2) R&R. This means different things to different people. It could be a long bath/bed time half hour early/a book instead of TV (or vice versa). For my dad and other people with instincts for self-preservation, it’s going for a long run. For me, it’s spending the day in bed watching Gray’s Anatomy, with a cat curled up next to my feet. No judgements here (except maybe from the cat).

imagesYou tell ’em, Bailey!

3) Talk to your friends. Drink/dance with your friends. Watch Twin Peaks/Girls/Game of Thrones marathons with your friends. Sarvat, Tom and Daisy (hereafter STD mwahaha) live with me and so get the brunt of my incessant ‘what if’ scenarios, and I’m lucky because they are going through the same sort of thing. It’s also good to stop talking about it sometimes and, oh I don’t know, maybe go drinking at three in the afternoon (you may have gathered I’m still a student).
4) Get out of the house. Also known as getting out of your head. Go for a walk, work in a cafe for a bit, go buy yourself a book (I give you permission).
5) I struggle with anxiety, and often introducing a bit of humour into the situation helps. This is where Tom, boyfriend and live-in comic relief, comes in. Just after I sent my second round of submissions (full story here), I was stressing out A LOT. I couldn’t sleep, it was all I could think about. I made a table with all the agents I had sent the manuscript to, with columns ready for ‘responses’ and ‘results’. It looked a little like this:
Submissions
Agency / Agent                 Submitted                     Date of response                  Outcome
T saw it and decided that a scary table was the last thing I need to be looking at. So he made some edits, and this is what we ended up with:
Purrrcatory
Gatekeepers                      Soul delivered               Date of destiny                    Poop or not poop?
It’s easy to take yourself too seriously. Don’t.

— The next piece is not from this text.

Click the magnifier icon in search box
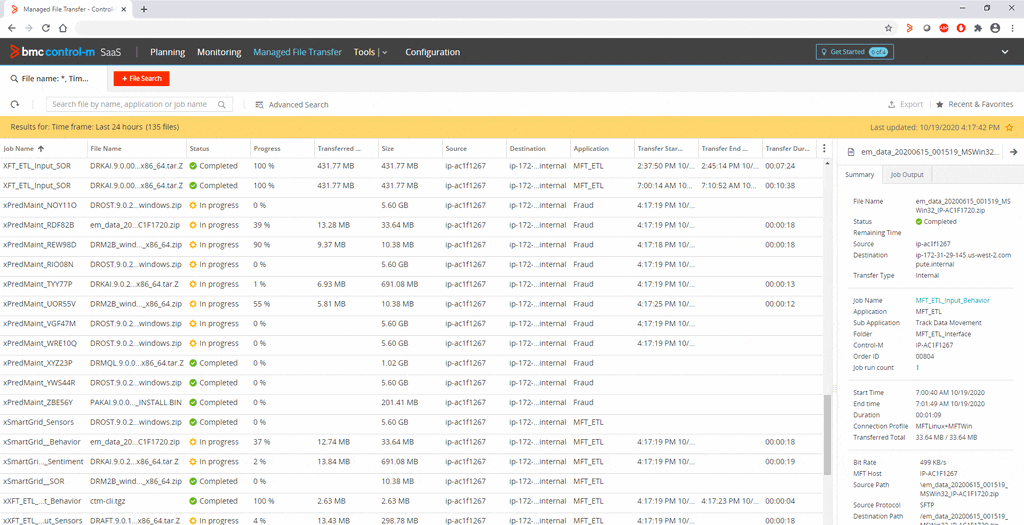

6) Finally – and this is something I still need to work on – get some perspective. Realise that writing this story is your choice (or maybe it chose you, lottery finger style), and as such you have control over it. What’s more, it’s fun. Not easy, and it’s important to know when to write through the blocks, and when to turn to duvet and drink. But when it’s working, writing feels vital, invigorating and fun. Enjoy your good writing days, because unfortunately/thankfully, the rest is out of your control.